In general, an arrangement similar to that shown in fig. 4 allows for active noise cancellation with improved performance to be performed by: receiving a noise signal N0; filtering the noise signal N0 with a first filter characteristic to generate a first filter signal; and the noise signal N0 is filtered with a second filter characteristic to produce a second filter signal. In particular, the first filter characteristic may be a filter characteristic of the first noise filter CF, and the second filter characteristic may be a non-minimum phase characteristic or an all-pass characteristic of the second noise filter AF. The filter output signal OUT is generated based on a linear combination of the first filter signal and the second filter signal. The compensation signal for the audio device can be generated based on the filter output signal OUT.

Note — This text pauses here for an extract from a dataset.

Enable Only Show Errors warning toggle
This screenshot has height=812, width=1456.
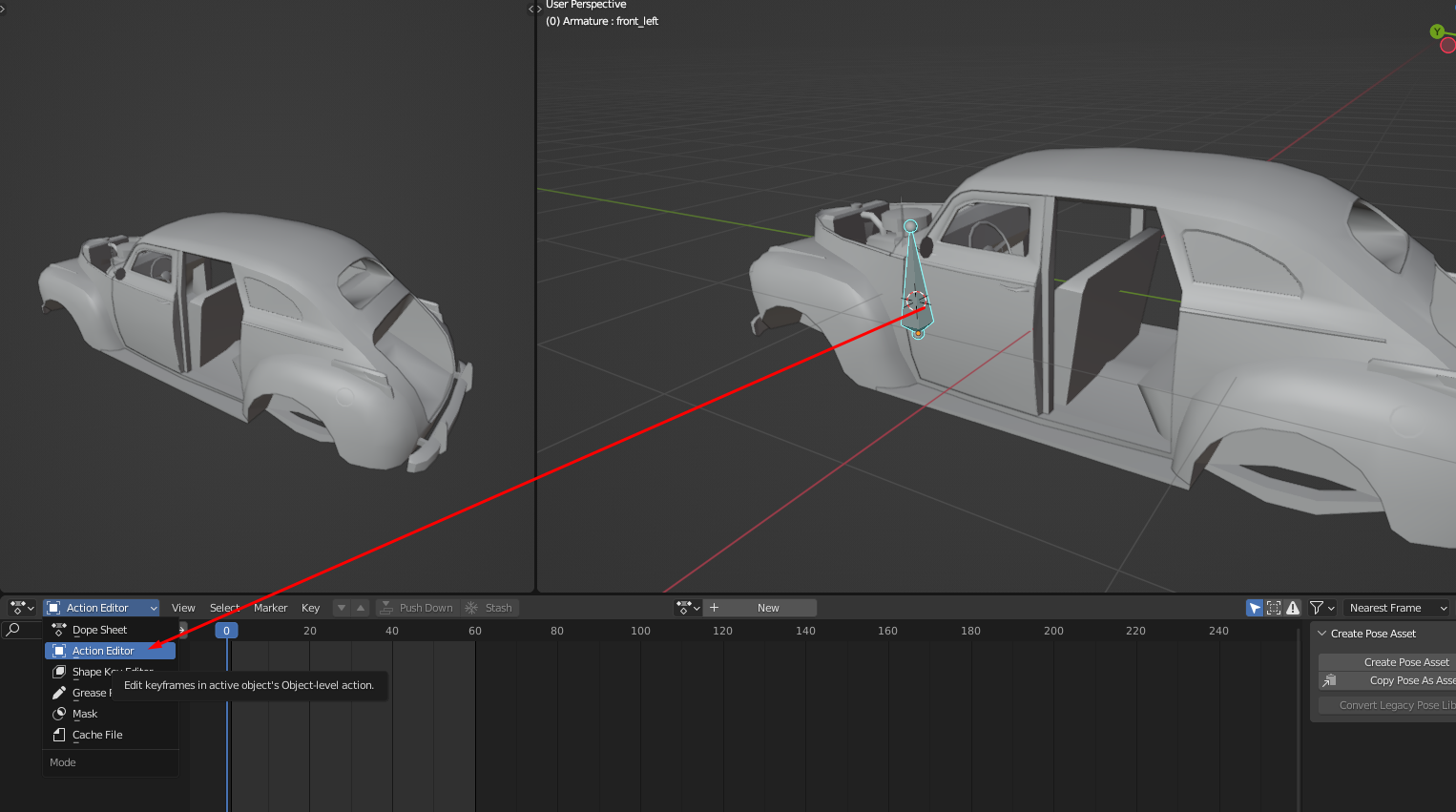[x=1293, y=608]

Filter structures for active noise cancellation according to improved signal processing concepts allow for various applications, some of which are described below as further examples.

In one example embodiment, a feedforward noise canceling headphone, earbud or telephone earpiece includes a feedforward microphone, a speaker, and a filter, where the headphone has a plurality of channels through which noise can enter the ear such that a combination of two or more of these noise sources forms a notch shape in an environment-to-ear transfer function, and the filter has a response that matches the notch in amplitude and phase to a notch resonant frequency.

In one example embodiment, a feedforward noise canceling headphone, earbud or telephone earpiece includes a feedforward microphone, a speaker, and a filter, where the headphone has multiple pathways through which noise can enter the ear such that the combination of two or more of these noise sources creates a notch shape in the transfer function of the environment to the ear, and the filter has a response matching the notch of not less than 3dB in amplitude and not less than 20 degrees in phase over a bandwidth of greater than 100Hz at any point in an octave just below the notch resonant frequency.

In one example embodiment, a feedforward noise canceling headphone, earbud or telephone earpiece includes a feedforward microphone, a speaker, and a filter, where the headphone has a plurality of channels through which noise can enter the ear such that a combination of two or more of these noise sources forms a notch shape in the environment-to-ear transfer function, and the filter is a non-minimum phase filter.

In one example embodiment, the filter topology for a noise cancelling headphone, earbud or telephone handset is represented by an all-pass filter in parallel with a conventional noise cancelling filter, or by any mathematically equivalent arrangement that will produce the same response.

In some embodiments, the filter for a noise cancelling headset, earbud or telephone handset is shaped to have at least one parallel path that contains one of an all-pass filter, a non-minimum phase filter or a simple delay.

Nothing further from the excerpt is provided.